Open Bug 851698 (checkboxes-that-kill) Opened 11 years ago Updated 2 years ago

[meta] Get rid of options that kill our product

Categories

(Firefox :: General, defect)

defect

Tracking

()

People

(Reporter: limi, Unassigned)

References

(Depends on 1 open bug, )

Details

(Keywords: meta)

In the article http://limi.net/checkboxes-that-kill, we talk about the options and checkboxes we include as standard in Firefox that makes it possible to shoot yourself in the foot and get Firefox into a state where it is (to most individuals using it) effectively broken.

This is a meta bug to track these issues, feel free to suggest additional checkboxes and functionality that I've missed.
Depends on: 851701
Depends on: 851702
Depends on: 851704
Depends on: 851706
Depends on: 851707
Depends on: 733632
No longer depends on: 851706
Depends on: 469260
Can't you just move these preferences to an extra tab/category with a "here be dragons" warning instead? I've personally regularly used the "load images" "javascript" and most certainly the certificate manager (essential access!). And I assume there are plenty of other users who need these options as well on occasion.

Users are going to shoot themselves in the foot regardless, because they will touch settings they don't understand. You can't hope to prevent misconfiguration of the browser, no amount of hiding controls will make this better - it just causes inconvenience for the people who DO need them.
It's not really an option, but "work offline" should also go away.
(In reply to Mark Straver from comment #1)
> Users are going to shoot themselves in the foot regardless, because they
> will touch settings they don't understand.

That doesn't mean we shouldn't try to help them - indeed, that's our job.

> You can't hope to prevent
> misconfiguration of the browser, no amount of hiding controls will make this
> better

I disagree.
Most of these options highlight website issues, not browser issues. Google uses an image to show the searchbox, some sites foolishly use javascript to render the page. 

These are not broken, nor do they "break" the browser. 

Disabling TLS or SSL does seem a bit strange, though.
I suggest doing something to stop people from entering Caret Browsing (f7) bug 194937, bug 374292, or bug 454520.
Very bad idea!

Either move those options to the advanced tab or make about:config more usable but removing the options is just going to annoy users. I used several of these options myself in the last week!

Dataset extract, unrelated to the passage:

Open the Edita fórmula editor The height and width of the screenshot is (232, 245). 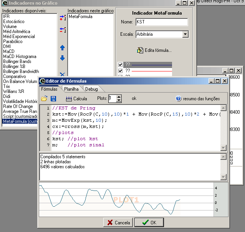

I shouldn't have to download plugins, and I will not.
I'm agree, that sometimes showing all options in one long list isn't good and may confuse some low-experienced users, but I'm twice, no, _thrice_ agree with those, who would like to see them in "Advanced" tab/section rather than do not see at all. Please, remember, that the more users  the product has, the more variety of working conditions they have got and thus the more configuration abilities they may need. Did you ever use Firefox in situation when you are on a very slow and unstable channel with extremely expensive traffic ("Work Offline mode" and "Disable images" are killer features in this case)? Did you ever use Firefox in a situation, when your sweet-sweet government tries to cut you off from some internet sites that you shouldn't see (as they consider it) and you have to "dance with a tambourine" to figure out what's going on (that's why all that SSL/TLS options may need, for example; you may say, that extensions can be used for that, but it's impossible, if addons.mozilla.org is already blocked; luckily, it's a rare situation, but now no one can give you a warranty that it will never happen, as soon as the Russian internet access becomes more and more severe within every year)?
In any way there are many reasons for not throwing all these options out, at least as long as they do not break the browser code, however I would vote for an "Advanced Settings" options set, which I personally consider the best compromise between both advanced and none-advanced users requirements.
And if you still thing I'm wrong, just remember the classics: "It is impossible to make anything foolproof, because fools are so ingenious", "Those who try to build idiot-proof systems always underestimate the persistence and ingenuity of idiots", "You can make something foolproof, but not damnfoolproof", "If you create a system that any idiot can use, then only idiots will find it useful" and so on (some more quotes here: http://c2.com/cgi/wiki?IdiotProofProcess and here: https://plus.google.com/117373186752666867801/posts/YRXKqrJqcqe).
Please, do not continue **** off the advanced users! There's really no need to fix what has never been broken.
"Use about:config" is a fine answer for testing and power users.

Should you get the scary warning every time? I agree, no -- but that's a different bug (note bug 797722 where Firefox for Android "here be dragons" warning was nixed).

/be
This discussion is interesting and important, but I feel bugzilla isn't the right place for this. Is there a UX mailing-list? (I haven't been able to find one)

A crucially important point in Alex Limi's post is: "[When an advanced pref has been changed by mistake] For the general population, Firefox will appear broken.". Firefox reputation has suffered from problem which aren't directly due to Firefox (add-ons for perf-related problems is one example). We do not need more of this.
Given the huge user population of Firefox, "my kid played around with advanced prefs" is a use case to be seriously taken into account. This is my interpretation of this bug: removing footguns and improving mitigation mechanisms so that it's harder (not impossible, but harder) for regular users to do something stupid.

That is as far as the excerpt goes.